**Problem requirements**
Reproduce the passage of the throttling strategies summary below between "Many thanks to" and "of throttling/work stealing...", inclusive, without altering a word.

[comp.parallel] Throttling Strategies -- Summary of Replies

kh@cs.glasgow.ac.uk (Kevin Hammond) (08/25/90)

Many thanks to those who responded to my question about throttling
strategies for control of fine-grained parallelism.  Here's a summary
of the replies I received.

The two principal sources mentioned are the MulT project at Yale, and
the Flagship/EDS project at Manchester.  Several people seem
pessimistic about the utility of throttling/work stealing...

Kevin

--------------------------------

From: Randy Osborne <ran@crl.dec.com>
Subject: Re: Throttling Strategies for Fine-Grained Parallelism

You might want to look at the paper on Lazy Task Creation in MulT presented
at the latest Lisp and Functional Programming Conference by Mohr, Kranz, and
Halstead, Joe Weening has done some relevant analytical work. His work is
mentioned and referenced in the paper by Mohr et al.

--------------------------------

From: Rick Mohr <mohr-eric@cs.yale.edu>
Subject: runtime control of task generation

You might be interested in my paper with Halstead and Kranz in the
latest Lisp & FP Conference Proceedings, "Lazy Task Creation: A
Technique for Increasing the Granularity of Parallel Programs".  It is
aimed at addressing exactly the issue you raise, i.e.  runtime control
of task generation.  If you don't have access to the proceedings yet,
you can get it (compressed postscript) by anonymous ftp to
nebula.cs.yale.edu (128.36.13.1), file pub/ltc_lfp90.ps.Z.

**Data shown**
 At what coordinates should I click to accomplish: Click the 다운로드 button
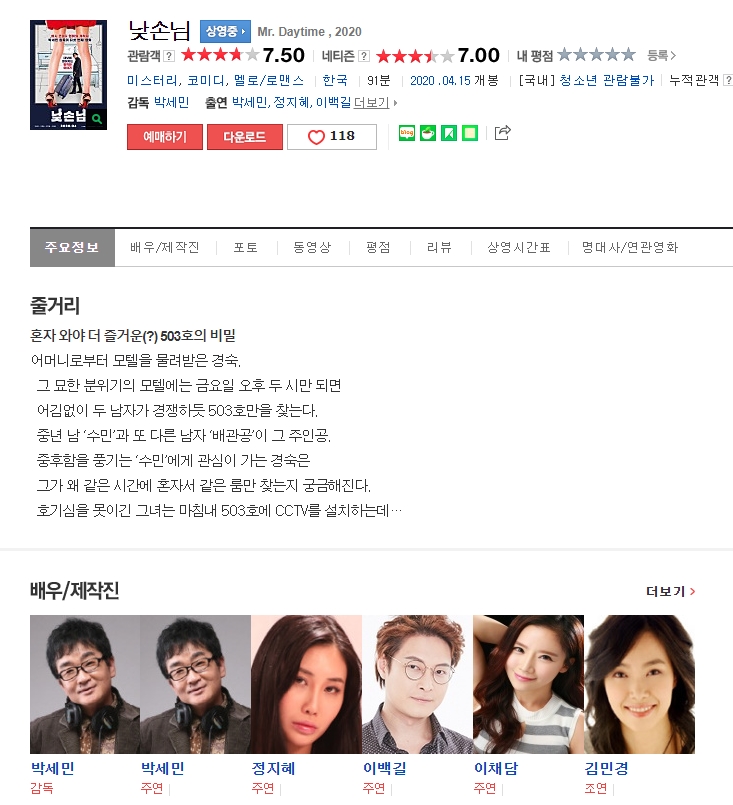coord(245,137)
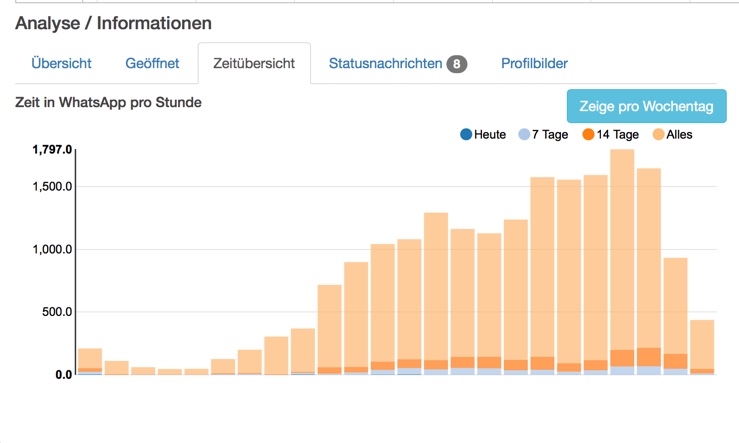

**Result of the exercise**
Many thanks to those who responded to my question about throttling
strategies for control of fine-grained parallelism.  Here's a summary
of the replies I received.

The two principal sources mentioned are the MulT project at Yale, and
the Flagship/EDS project at Manchester.  Several people seem
pessimistic about the utility of throttling/work stealing...